Re: CIFS mount fails if I ctrl-c a long-running find process (Linux mounting Windows share)

Jeff Layton <jlayton@xxxxxxxxxx> · Mon, 24 Dec 2012 09:14:21 -0500

On Sun, 23 Dec 2012 09:10:34 -0500
Jeff Layton <jlayton@xxxxxxxxxx> wrote:

> On Thu, 20 Dec 2012 09:38:06 -0500
> Jeff Layton <jlayton@xxxxxxxxxx> wrote:
> 
> > On Wed, 19 Dec 2012 11:30:32 -0800 (PST)
> > Tim Perry <tim.perry@xxxxxxxxxxxxxxxxxxxxxxxx> wrote:
> > 
> > > Dear Jeff, et. al.,
> > > 
> > > 
> > > I can reproduce the problem by starting "find . -name \*.ext"and killing it when connected to either of our two Windows 2003 Servers. I can *not* reproduce it doing the same thing connected to a windows 7 box.

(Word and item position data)
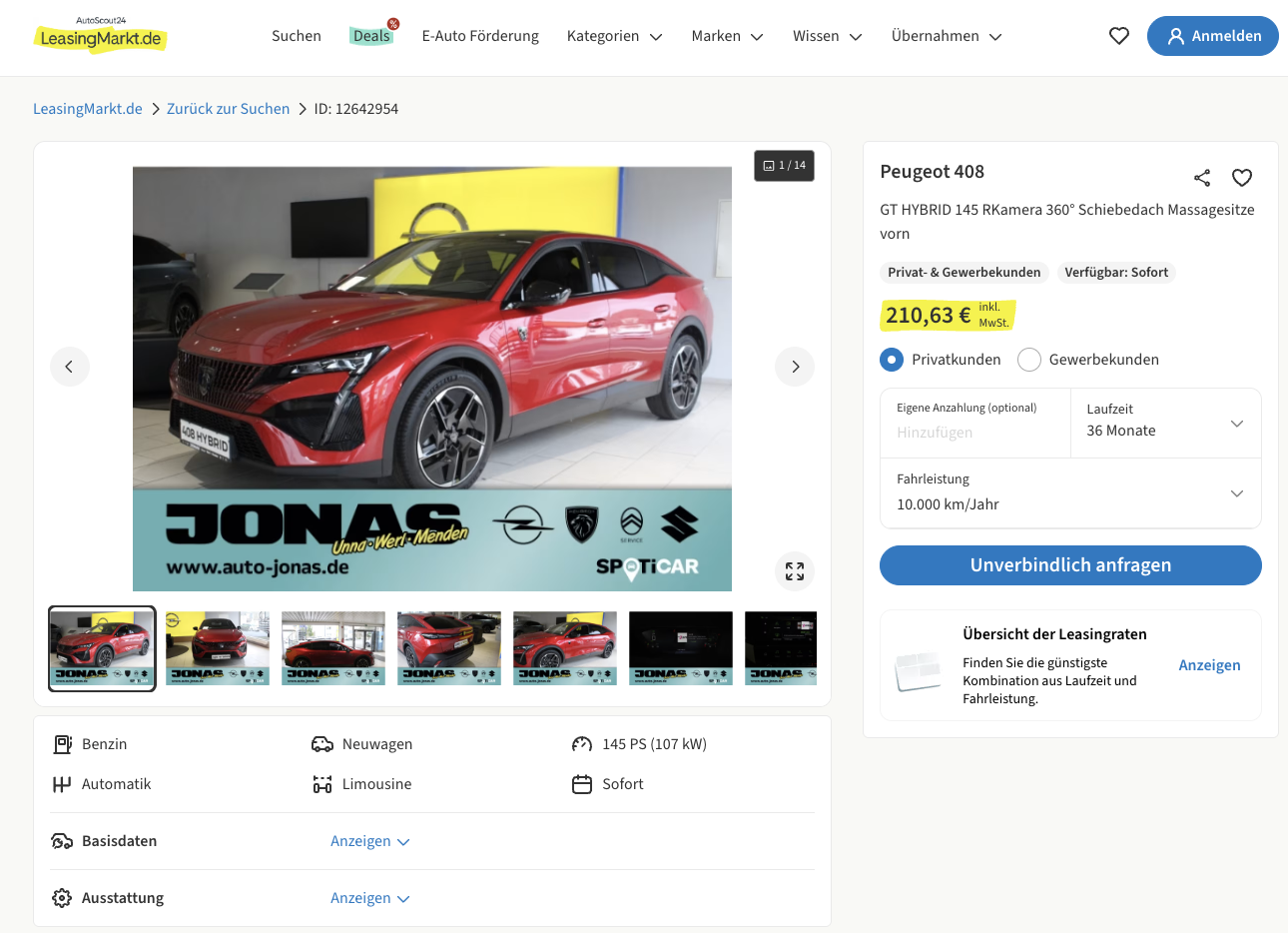The height and width of the screenshot is (933, 1288).
Task: Expand the Basisdaten section
Action: 369,841
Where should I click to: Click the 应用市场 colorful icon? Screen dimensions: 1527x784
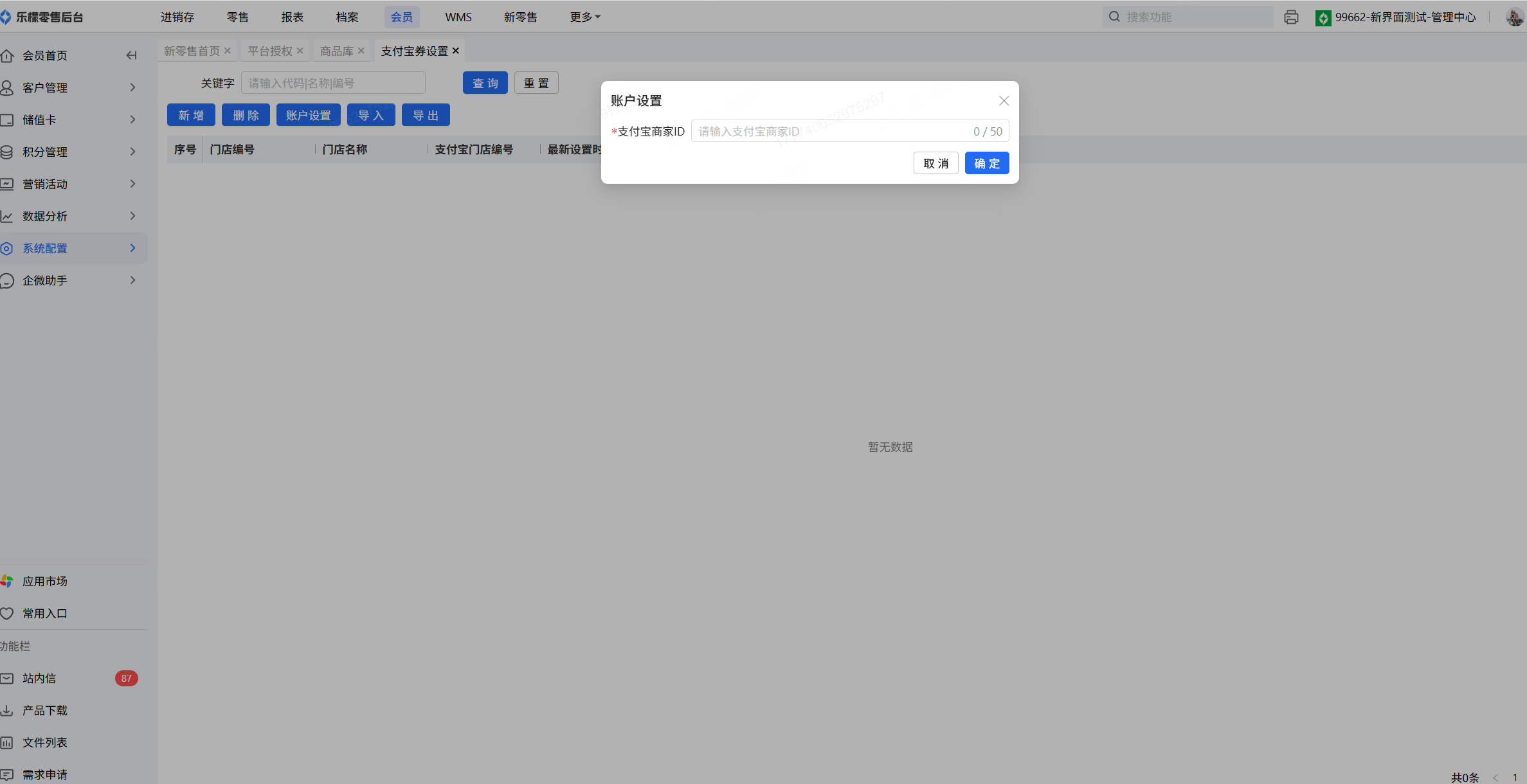click(x=7, y=581)
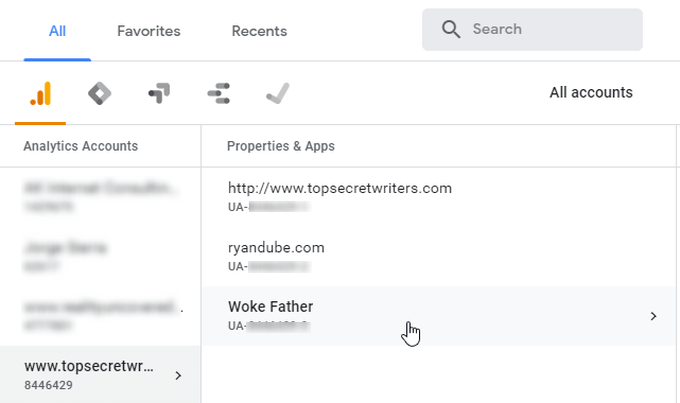Click the magnifying glass search icon
Image resolution: width=680 pixels, height=403 pixels.
coord(450,30)
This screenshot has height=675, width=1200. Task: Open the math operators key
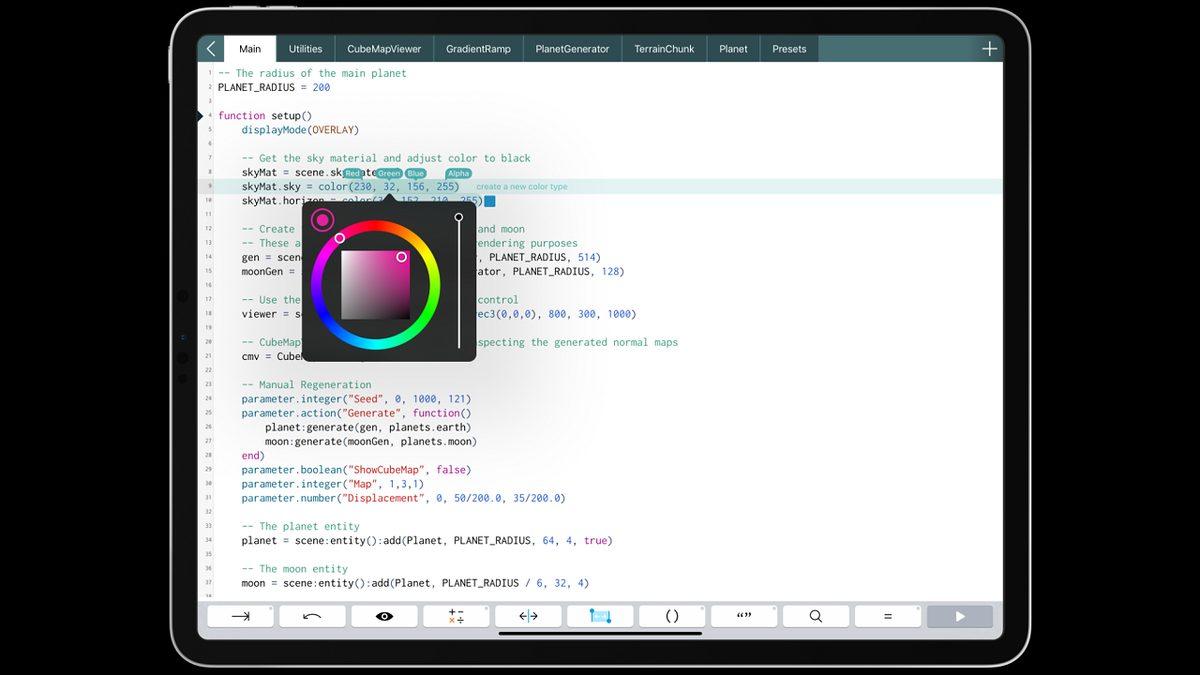456,616
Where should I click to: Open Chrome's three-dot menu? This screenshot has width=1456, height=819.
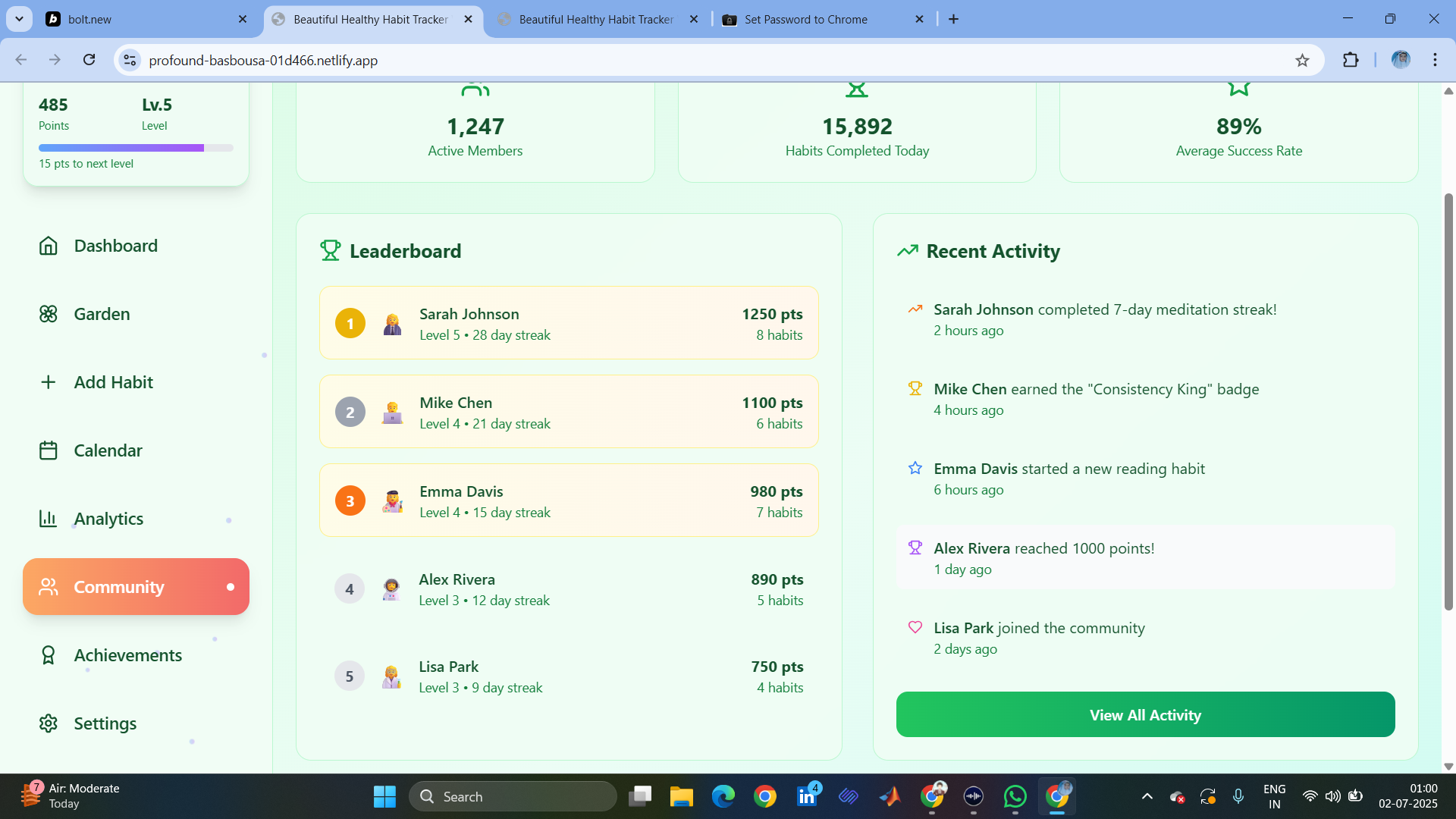click(1435, 61)
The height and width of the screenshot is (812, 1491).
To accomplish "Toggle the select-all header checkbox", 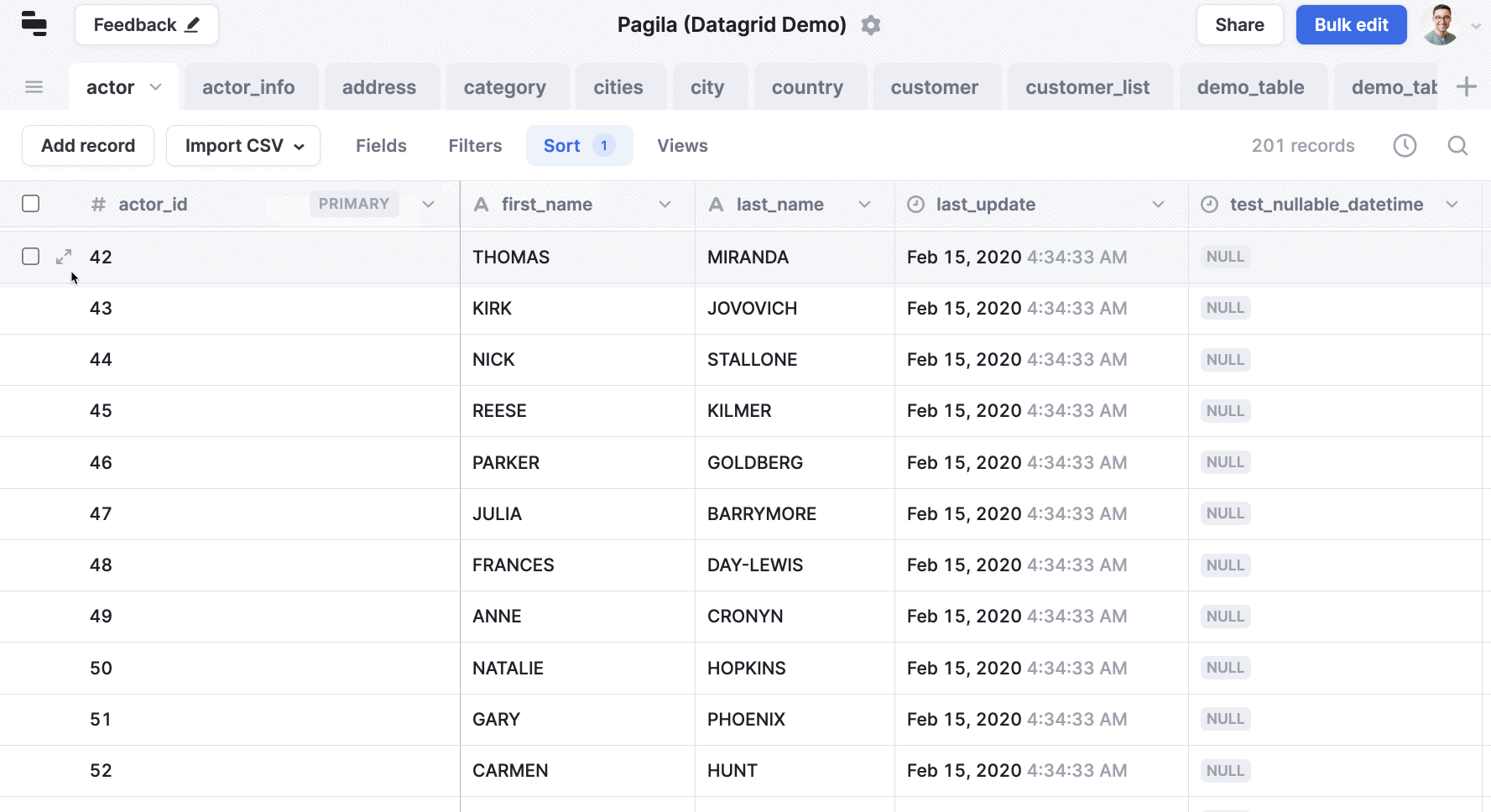I will point(31,204).
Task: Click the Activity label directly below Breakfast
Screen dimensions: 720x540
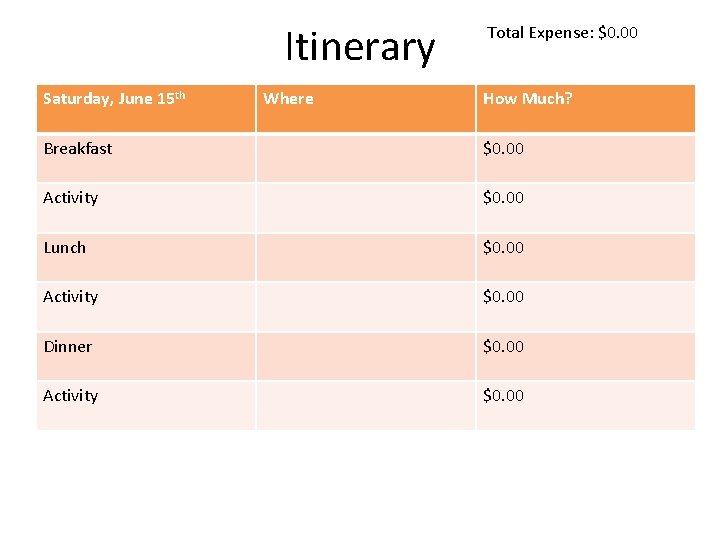Action: click(x=71, y=198)
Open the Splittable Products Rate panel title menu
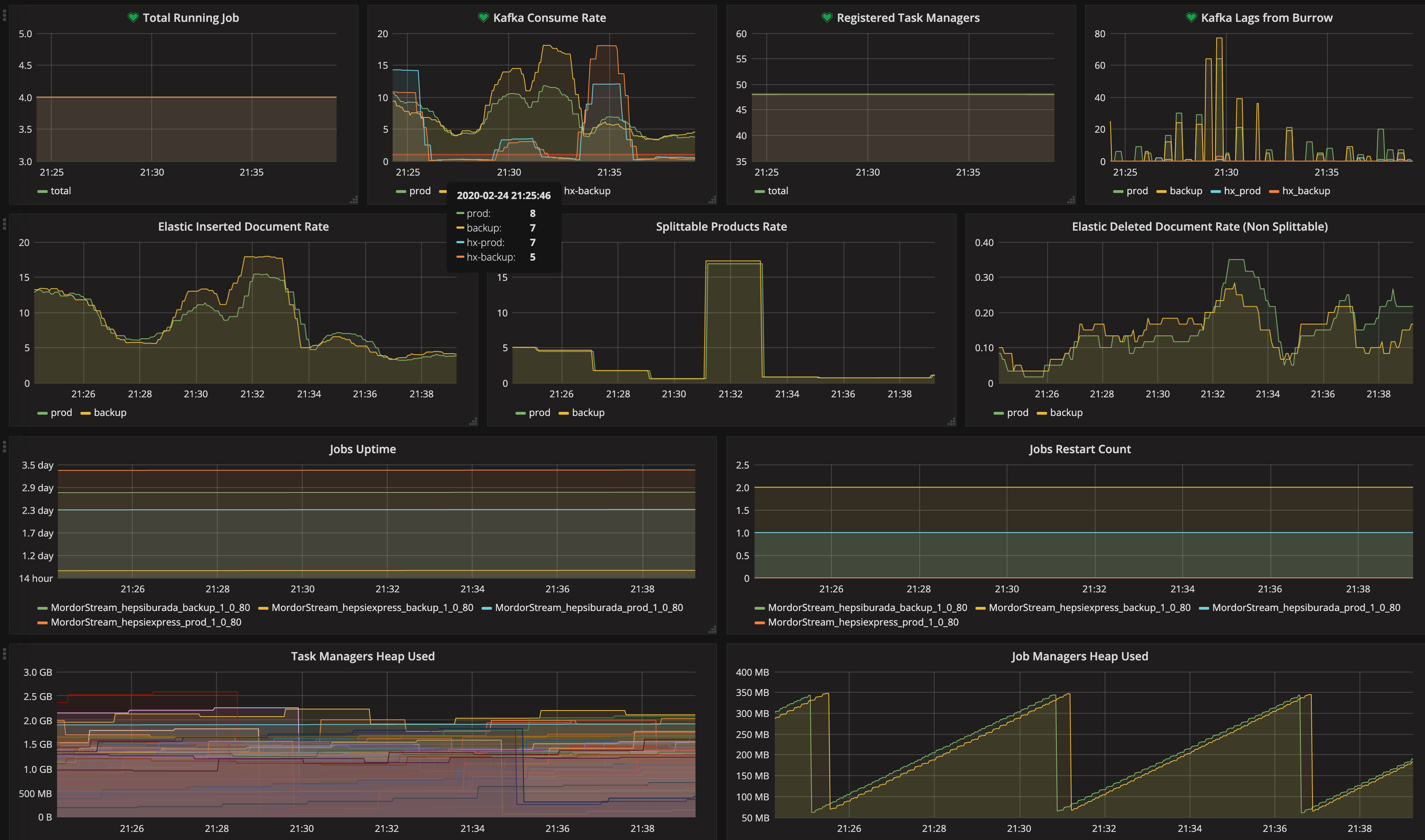 (x=721, y=227)
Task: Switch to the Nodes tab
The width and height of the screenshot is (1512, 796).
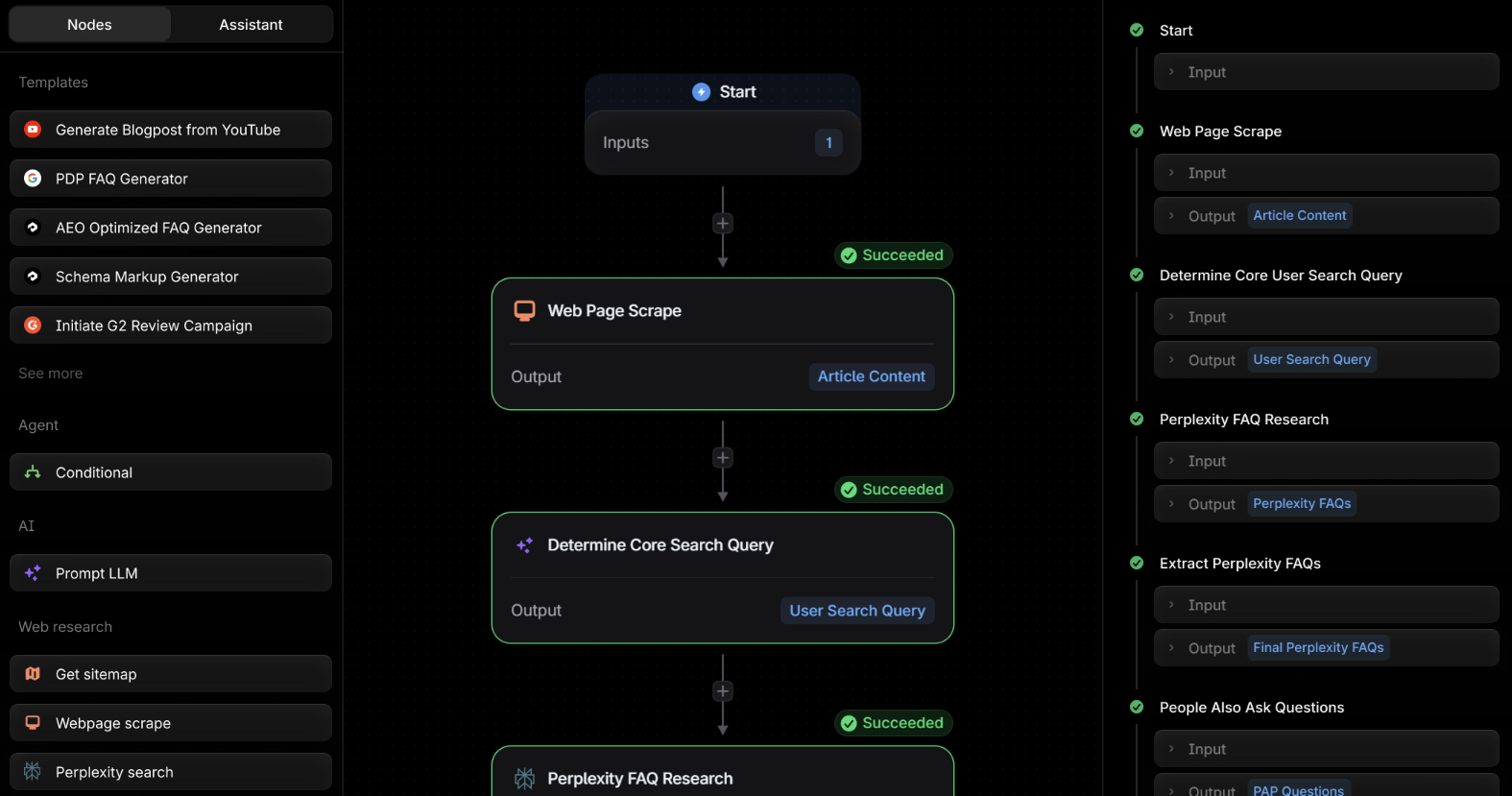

▶ Request A:
In the CIFS mount thread, which machines does Tim Perry say he can reproduce the problem on?
▶ Request B:
Write the next part of the CIFS mount thread, picking up after its final sentence.
The items have no connection to the CIFS mount thread.

▶ Output A:
Either of their two Windows 2003 Servers.

▶ Output B:
> > > 
> > > $ uname -a
> > > Linux servername 3.2.0-34-generic #53-Ubuntu SMP Thu Nov 15 10:49:02 UTC 2012 i686 i686 i386 GNU/Linux
> > > $ cat /proc/version
> > > 
> > > Linux version 3.2.0-34-generic (buildd@roseapple) (gcc version 4.6.3 (Ubuntu/Linaro 4.6.3-1ubuntu5) ) #53-Ubuntu SMP Thu Nov 15 10:49:02 UTC 2012
> > > $ lsb_release -a
> > > No LSB modules are available.
> > > Distributor ID: Ubuntu
> > > Description:    Ubuntu 12.04.1 LTS
> > > Release:        12.04
> > > Codename:       precise
> > > 
> > > 
> > > I tried using strace but hitting ctrl-c killed strace (obviously, oops), but interestingly, this did *not* hang the file system. I will try and kill the find command (kill -9 perhaps?) and see if I can recreate the error that way.
> > > 
> > > CONTINUING HERE:
> > > I don't think strace on the find command will help because it isn't making the network connections. CIFS is making the network connections. Maybe I can cause the mount to happen with an strace version of CIFS?  How would I do that?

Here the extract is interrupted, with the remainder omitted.